- [PROBLEM REQUIREMENTS]:
Please repeat the records from the line holding "This screenshot has height=925, width=1765." through the line holding "I will point(234,481).", inclusive, and replace "Expand" with "Open" while leaving everything else unchanged.

- [DATA FOR PROCESSING]:

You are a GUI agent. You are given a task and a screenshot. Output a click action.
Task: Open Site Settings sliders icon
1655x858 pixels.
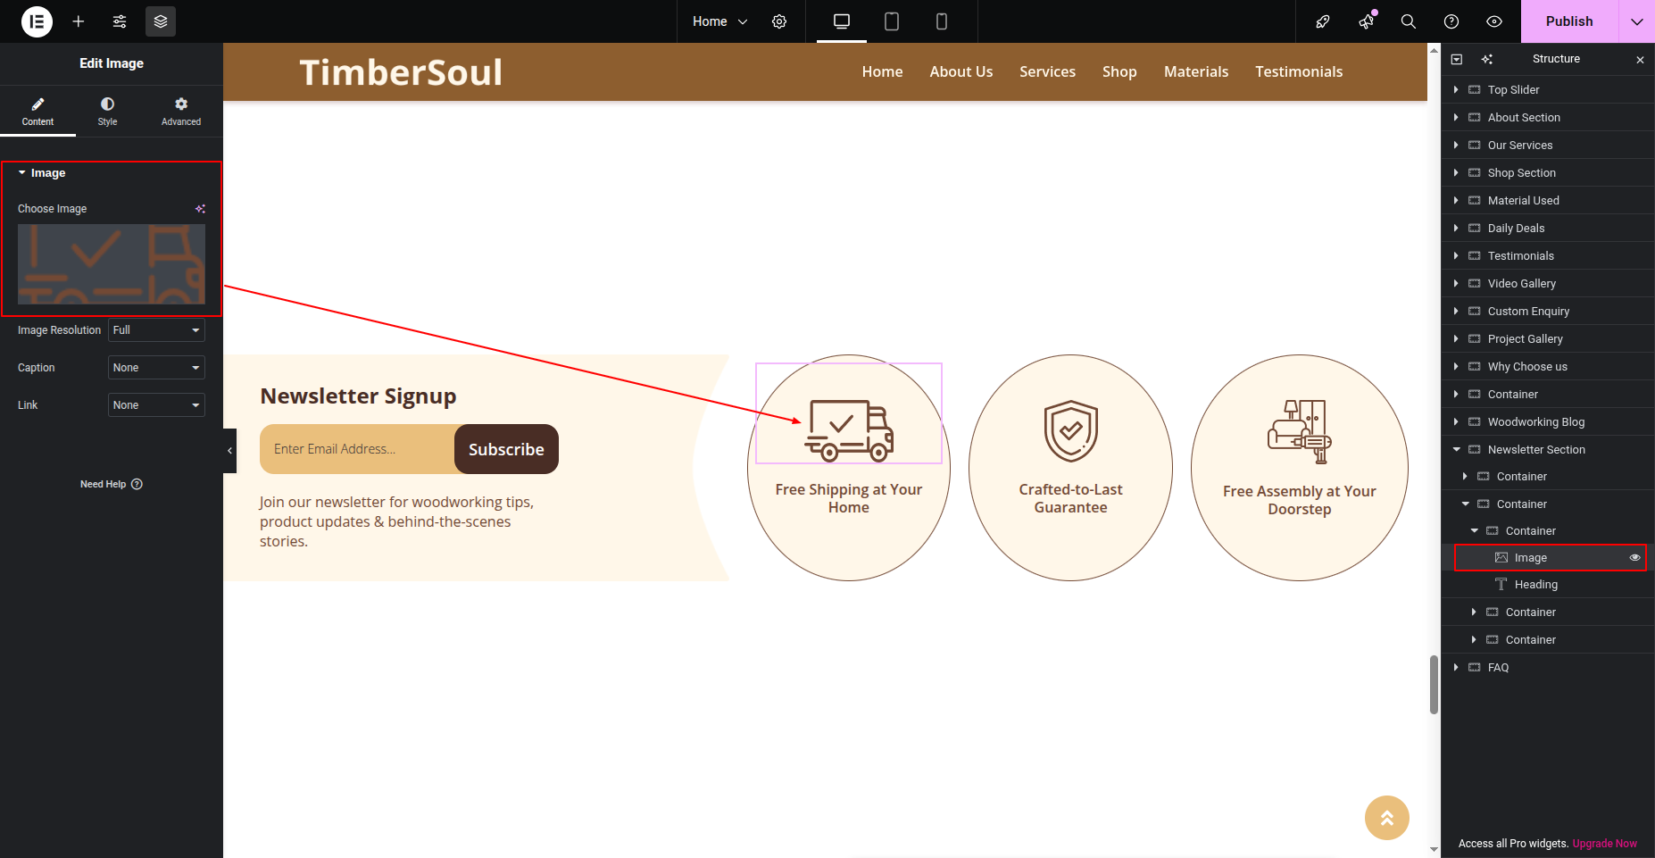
...
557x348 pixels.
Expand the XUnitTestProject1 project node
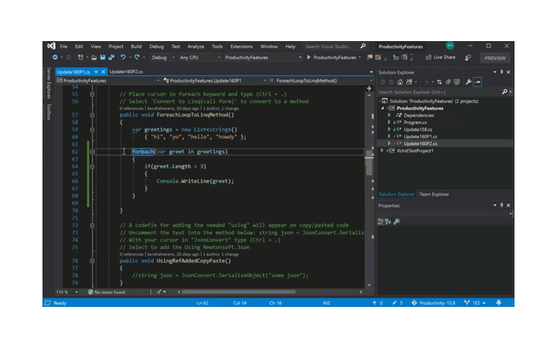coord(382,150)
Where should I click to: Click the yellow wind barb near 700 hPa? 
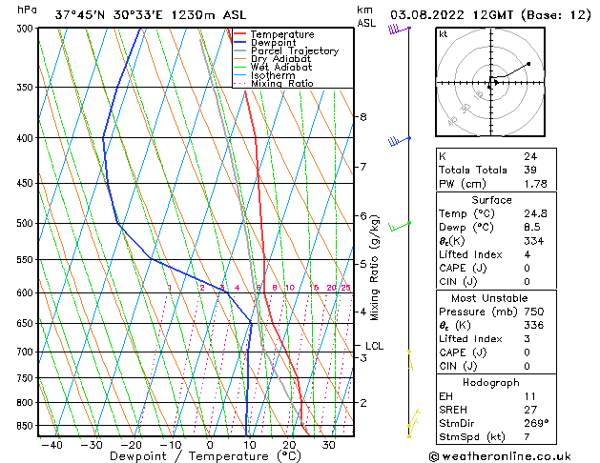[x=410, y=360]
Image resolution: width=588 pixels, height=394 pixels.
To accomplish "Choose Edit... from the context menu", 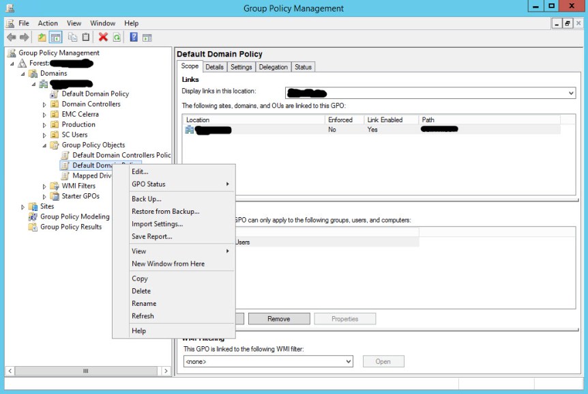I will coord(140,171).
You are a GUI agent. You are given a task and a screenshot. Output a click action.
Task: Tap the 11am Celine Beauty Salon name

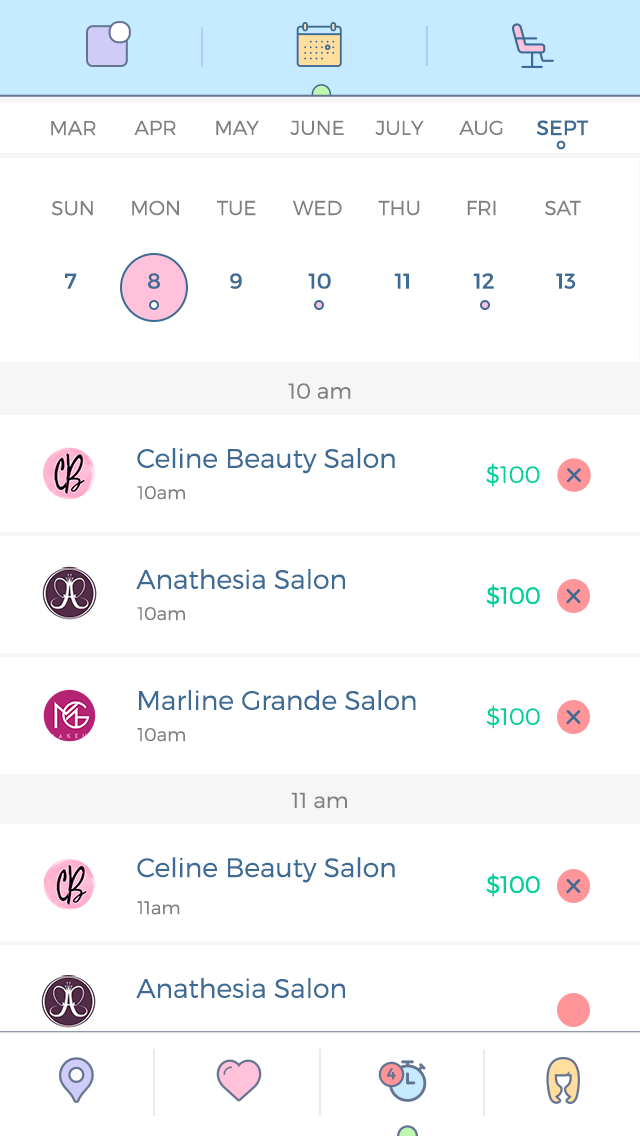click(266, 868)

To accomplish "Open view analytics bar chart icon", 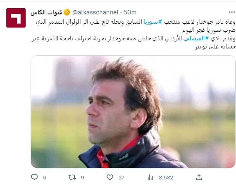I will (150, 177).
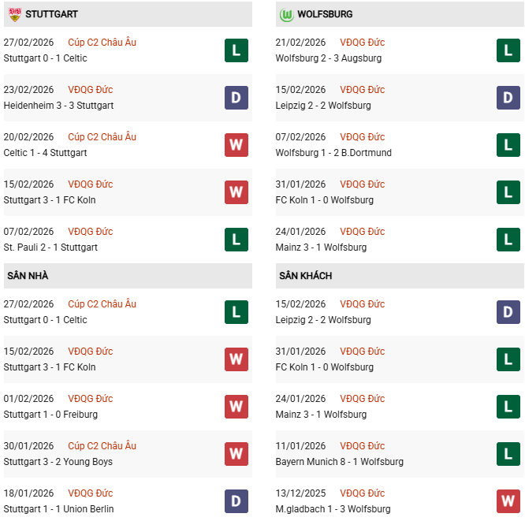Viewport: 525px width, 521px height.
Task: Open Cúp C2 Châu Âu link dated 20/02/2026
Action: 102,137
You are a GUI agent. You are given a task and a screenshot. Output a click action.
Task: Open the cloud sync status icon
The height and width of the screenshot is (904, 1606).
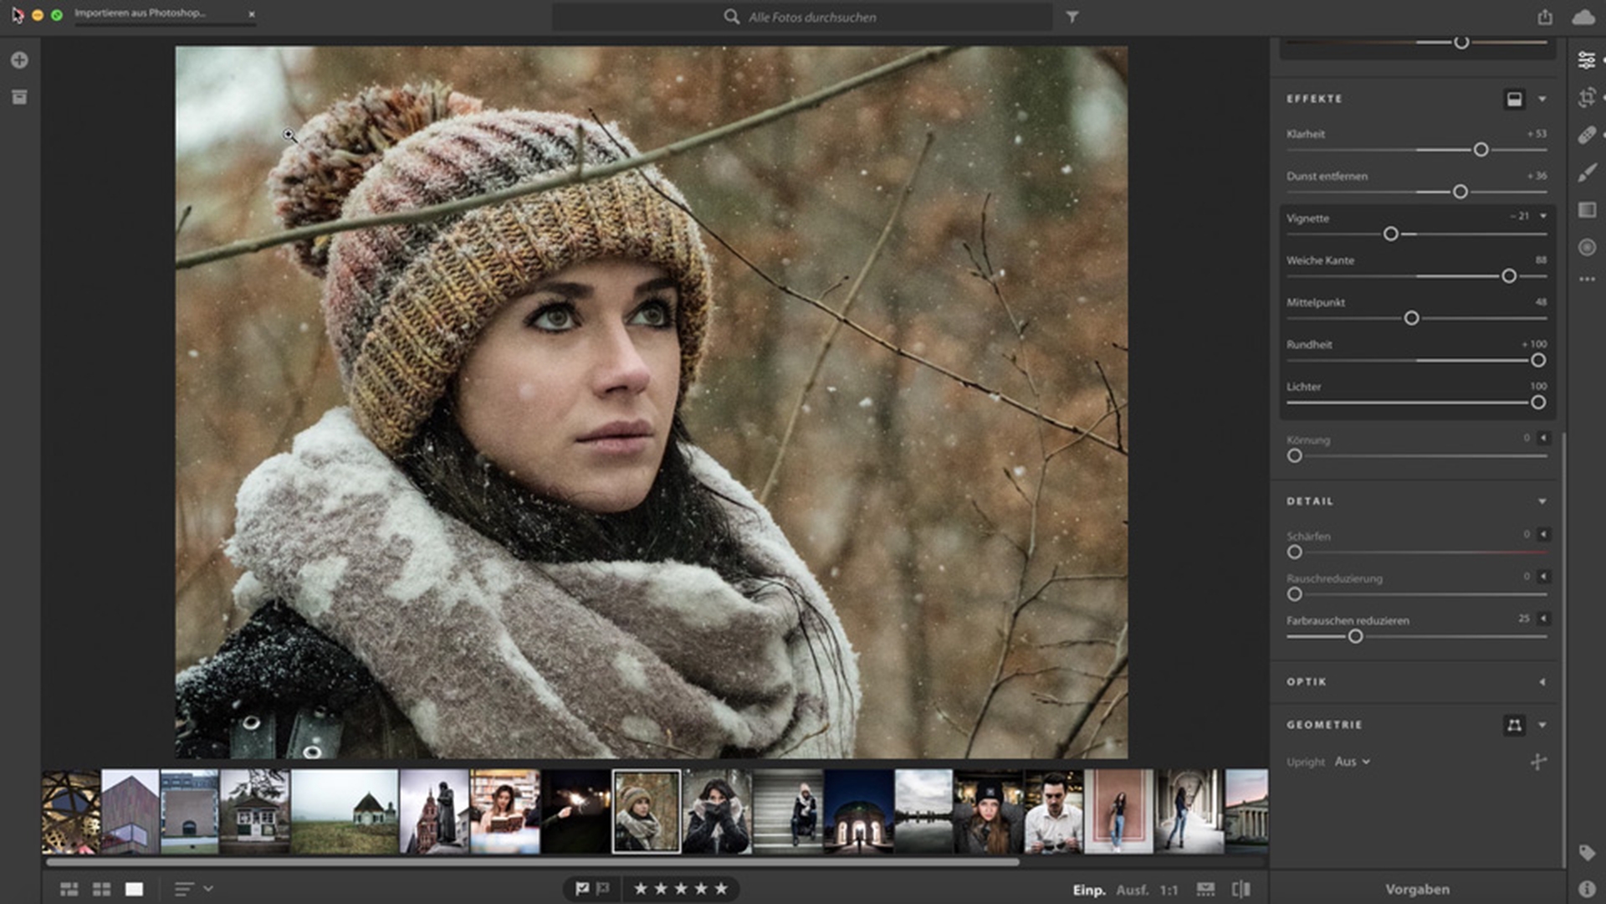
...
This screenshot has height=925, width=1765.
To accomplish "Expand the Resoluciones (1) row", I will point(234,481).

- [COMPLETED EXERCISE]:
This screenshot has height=925, width=1765.
To accomplish "Open the Resoluciones (1) row", I will point(234,481).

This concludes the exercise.